The Main Services Provided at the Genetic Diseases Evaluation Clinic

All cytogenetic and molecular genetic testing services are performed in accordance with the indication in all branches, especially pediatric diseases, obstetrics and gynecology, neurology, hematology, and oncology in our Genetic Diseases Evaluation Outpatient Clinic. All genes in humans (about 20,000 genes) are genetically analyzed to investigate about 7000 single gene diseases and all all chromosomal diseases.

A) Cytogenetic Tests

Chromosome analysis (from blood, CVS, amniocentesis, cordocentesis, miscarriage material) FISH analyses (children with an anomaly, hematology tests, targeted oncological tests, rapid detection of chromosomal diseases during pregnancy Molecular karyotyping (Array CGH)

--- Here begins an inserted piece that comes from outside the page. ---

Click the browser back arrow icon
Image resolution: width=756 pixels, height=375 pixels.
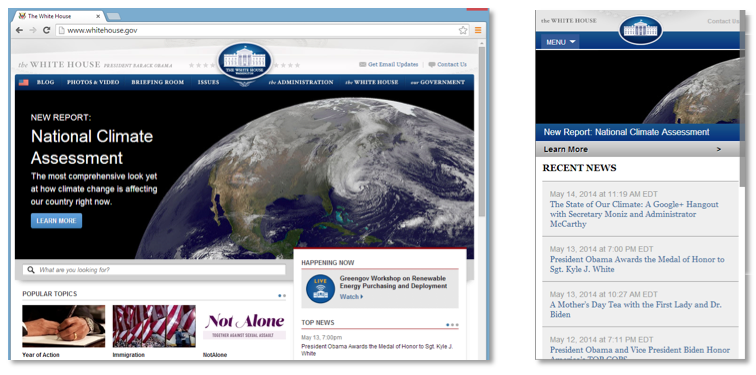click(19, 30)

B) Next Generation Sequencing (NGS) Gene Panels, Whole Exome Sequencing (WES) Analyses and Whole Genome Sequencing (WGS) Analyses

These tests, detailed clinical and laboratory evaluations can be performed to determine the diagnosis and treatment of genetic diseases in our outpatient clinic. Examples of NGS panels; Hereditary cancer Panel (Breast, Ovarian, bowel, stomach etc.) Neurological diseases panel (Epilepsy, SMA, neuropathies, muscle Diseases etc.) Cardiovascular diseases panel (cardiomyopathy, arrhythmias, vascular, connective tissue Diseases...) Endocrine Disorders panel (Diabetes-Obesity, congenital adrenal hyperplasia, thyroid...) Hematological diseases panel (Bone Marrow Failure, Coagulation Deficiencies, Thrombosis...) Metabolic Disorders panel (Glycogen Storage Disorders, Lysosomal Storage Disorders...)

C) Preimplantation Genetic Diagnosis and Screening (PGD-PGS)

At our outpatient clinic, embryo selection process PGD (Preimplantation Genetic Diagnosis) is performed for single gene diseases (for all single gene diseases with known mutations such as thalassemia, cystic fibrosis and diseases requiring HLA tissue compatibility). At our outpatient clinic, embryo selection PGS (Preimplantation Genetic Screening) procedures are performed at the in vitro fertilization stage for diseases caused by chromosomal disorders such as Down Syndrome.

D) FETAL DNA, NIPT (Non-Invasive Prenatal Tests)

At our outpatient clinic, numerical and some structural anomalies of all chromosomes of the fetus can be scanned from the maternal blood with New Generation Sequencing (NGS) technology. In general, it can be performed at 10-11 weeks of pregnancy and onwards and the results are obtained in 10-15 days.

E) Targeted (Smart Drug) Cancer and Immunotherapy Tests

Targeted cancer therapies are medications designed to interfere with specific molecules required for tumor growth and progression. Genetic testing for cancer treatment detects mutations and thus identifies tumors that may be susceptible or resistant to targeted therapy.

F) Carrier Genetic Test (CGT)

Carrier genetic tests are testing that will reveal whether a couple is at risk of having a ill child. Almost every person is a carrier of one or more mutations in various genes. For example, it is known that 1 in 25 people in our society is a carrier of the CFTR gene mutation that causes cystic fibrosis, 1 in 50 is a carrier of the HBB gene mutation that causes beta Thalassemia, and 1 in 50 people is a carrier of the SMN1 gene mutation that causes SMA. There are hundreds of recessive inherited diseases such as these diseases. With this test, carrier detection can be done and a healthy child can be born by embryo selection.